[Action item]
Omit the images and reproduce the rest of the entries exactly.

(Collected data)

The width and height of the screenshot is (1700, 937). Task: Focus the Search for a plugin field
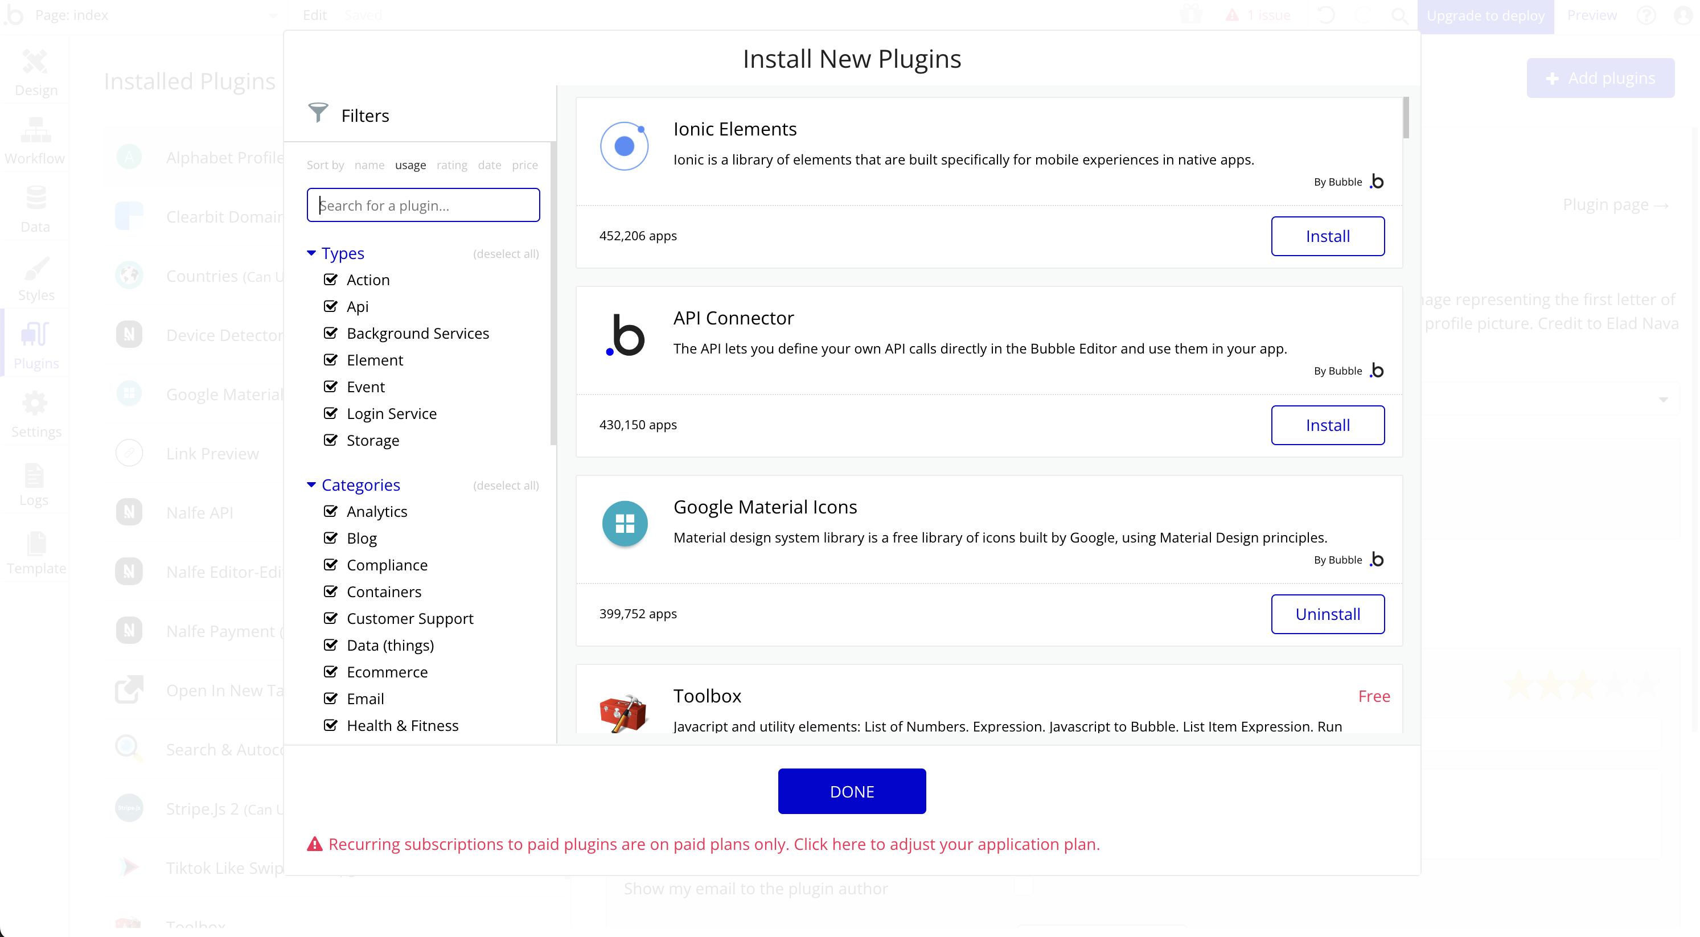point(423,205)
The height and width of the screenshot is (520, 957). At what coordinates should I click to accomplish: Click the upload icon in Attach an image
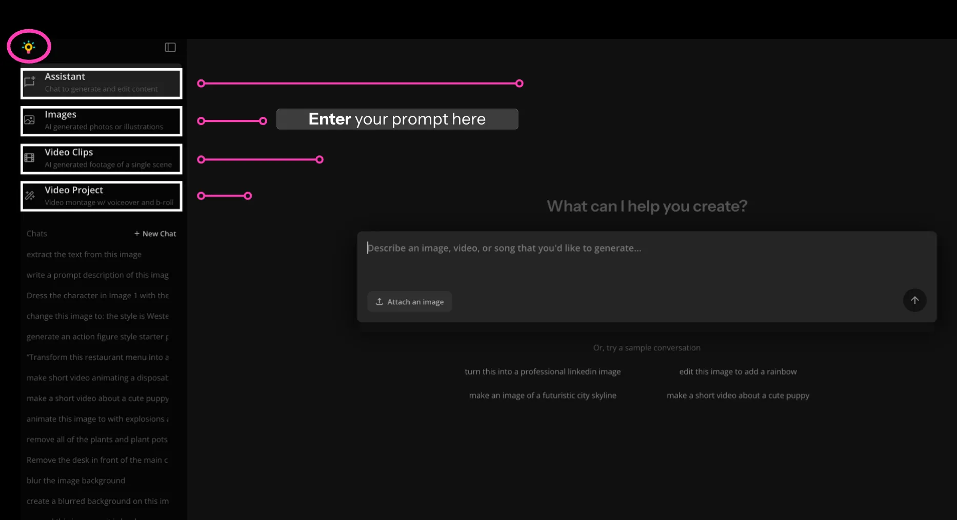(x=379, y=302)
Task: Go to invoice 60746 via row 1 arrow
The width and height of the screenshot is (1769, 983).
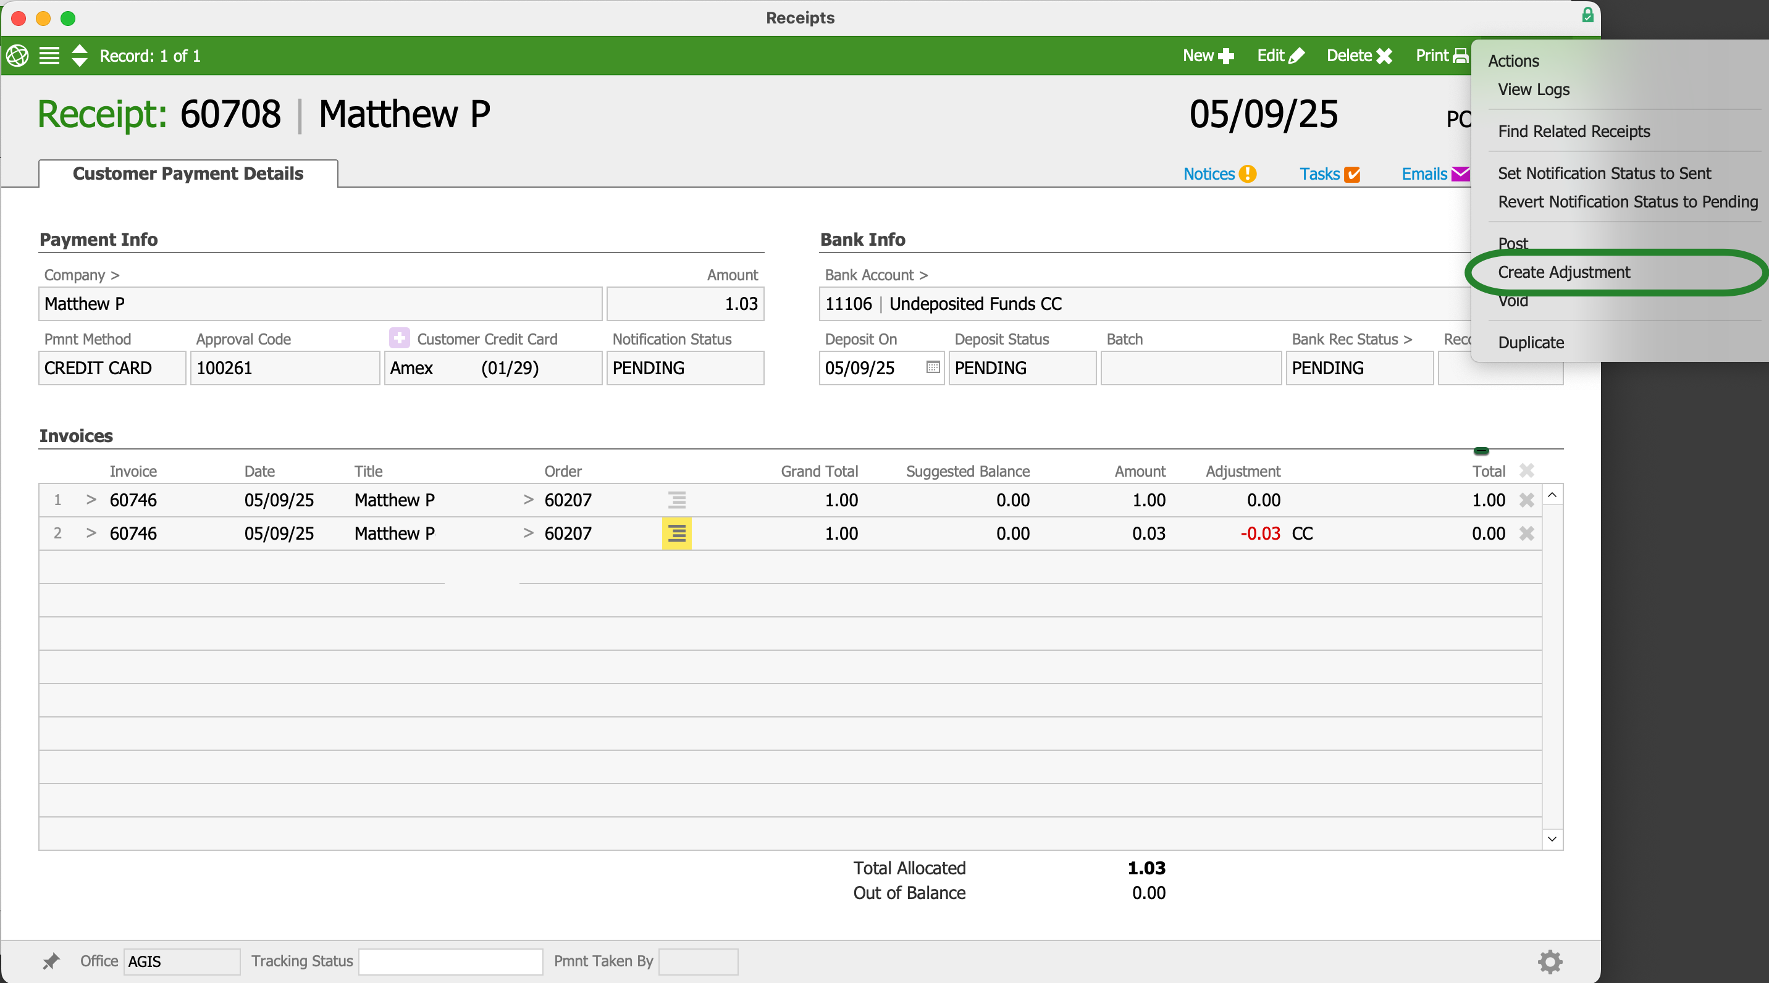Action: [x=91, y=500]
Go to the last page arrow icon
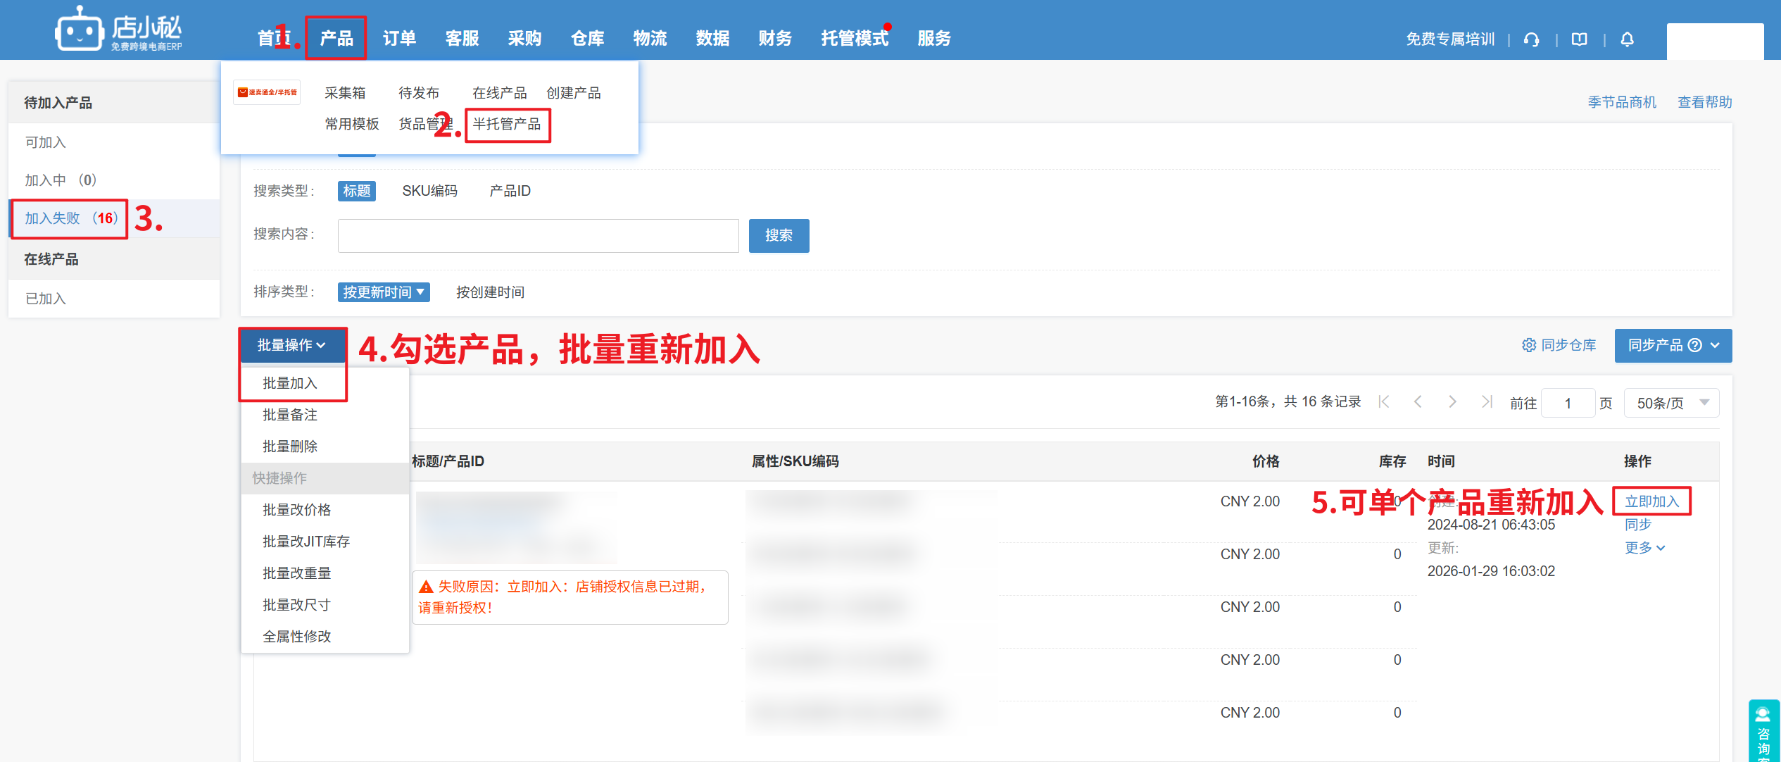This screenshot has height=762, width=1781. [1486, 402]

[Task output]
The width and height of the screenshot is (1700, 937). Task: Focus the Search for a plugin field
point(423,205)
The height and width of the screenshot is (520, 957). At what coordinates should I click to accomplish: Click the upload icon in Attach an image
(x=379, y=302)
Task: Go to invoice 60746 via row 1 arrow
The width and height of the screenshot is (1769, 983).
Action: [x=91, y=500]
Go to the last page arrow icon
This screenshot has height=762, width=1781. [1486, 402]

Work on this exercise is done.